Pense-t-il à la séparation imminente de sa famille, au fait qu’il ne reverra plus jamais ni sa femme ni sa fille ? Pour le moment il se sent assez tranquille mais, ajoute-t-il, « je ne passerai le test pour de vrai qu’après-demain, ou après-après-demain, quand je serai vraiment séparé d’elles ». Et Bombay, il n’envisage vraiment pas d’y retourner ? « Le désir de revenir à Bombay m’a quitté comme il a quitté mon gourou. » Des centaines de personnes voudraient le voir, aussi je le salue et quitte la pièce plongée dans la pénombre.

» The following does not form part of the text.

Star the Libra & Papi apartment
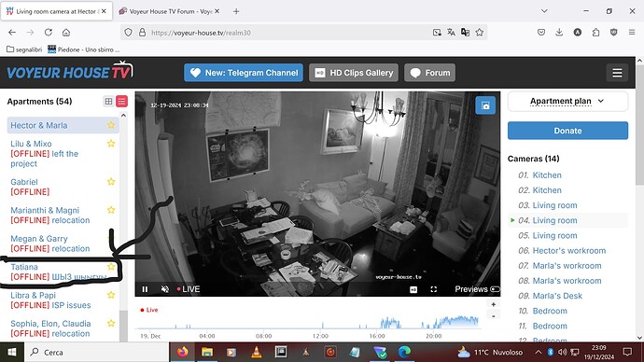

Désireux de m’entretenir avec les autres diksharthis, je passe d’abord voir Rakshaben. La femme native d’Ulhasnagar me dit éprouver tant de ulhas, tant de bonheur, que son mari et ses fils ne lui manqueront pas. Snehal aussi déclare renoncer au samsara « pour le vrai bonheur », le moksha que l’on ne peut atteindre qu’en s’engageant dans la diksha. C’est une tautologie : le bonheur est moksha, le moksha est bonheur. Laxmichand qui reste obstinément assis sous un tube néon convoque ensuite Karishma en lui annonçant que je veux « l’interviewer ». Quelqu’un la taquine sur le pouvoir qu’elle aura dès demain, jour de la diksha, d’exiger ce qui bon lui semble de tel ou tel membre de la famille. Pourquoi ne demanderait-elle pas à Laxmichand d’arrêter de fumer ? « Je ne peux pas lui prescrire une telle règle, dit la jeune fille. Il n’arrêtera que si ça vient de lui. » Tout à l’heure, lorsque son oncle a éclaté en sanglots on lui a demandé de venir consoler le pauvre Laxmi. « Pourquoi pleure-t-il en ce jour si joyeux ? » s’est-elle étonnée. Quand elle est partie de Bombay elle ne s’est pas retournée pour regarder l’immeuble dans lequel elle avait vécu toute sa vie. La plus jeune de tous les diksharthis est celle dont les réponses sont le plus exemptes de doute et d’hésitation. Peut-être parce qu’elle n’a jamais posé de questions.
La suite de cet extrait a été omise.